OSS(Open Source Software)タイプのモデル
OpenAIのAPIを使う方法以外にもオープンソースのモデルを呼び出す方法があります。オープンソースモデルで有名なのはMeta社が提供するLlama2です。日本語対応のオープンソースモデルもいくつか存在します。例えば、ELYZAというモデルは東京大学松尾研究室が提供するモデルで、Llama2をチューニングして作られています。(https://note.com/elyza/n/na405acaca130)
OSSタイプのモデルのメリット
- 情報を外部に持ち出す必要がない
- 様々なモデルを選択可能
- ファインチューニング等のカスタマイズ可能
OSSタイプのモデルのデメリット
- 回答精度がOpenAIと比較すると低い
応答速度とコストは環境やスペックに依存します。オープンソースモデルを使うことで、情報を外部に出さない仕組みを構築することが可能となっています。しかし、現時点では回答精度がOpenAIと比較すると低いという大きな問題点があります。ただし、性能に関しては、今後改善されていく可能性があります。
まとめ
- 社内にあるデータについてLLMに答えてもらいたいけど、どうすればいい?
【回答】現時点では、RAGを使うのをおすすめします。ただし、入力可能な文章量は今後増えていくと思われ、社内データをまるごとプロンプトに含められるかもしれません。 - データの流出が怖いのだけど、安全にデータを扱えるの?

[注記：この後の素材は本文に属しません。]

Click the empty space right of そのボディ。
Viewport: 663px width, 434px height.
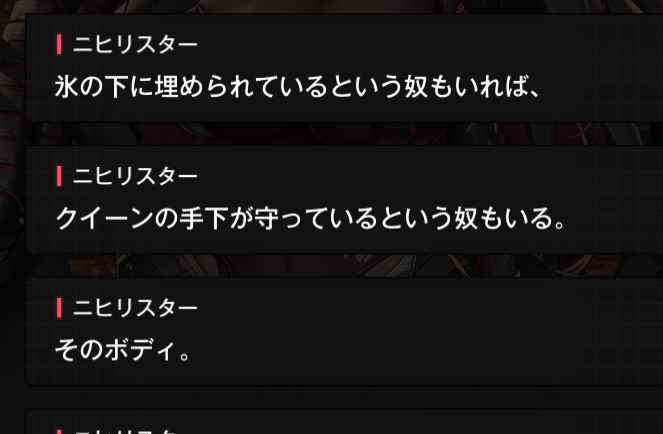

【回答】ChatGPT Enterpriseなどの企業向けのプランに加入するのが簡単ですが、契約にお金がかかります。オープンソースモデルを使用すれば、外部に情報を出さない仕組みを構築可能です。 - お金がかかるって本当?
【回答】お金がかかります。OpenAIのAPIを使うと、文章量に応じてコストがかかります。オープンソースモデルを使用すれば、低コストで済む場合があります。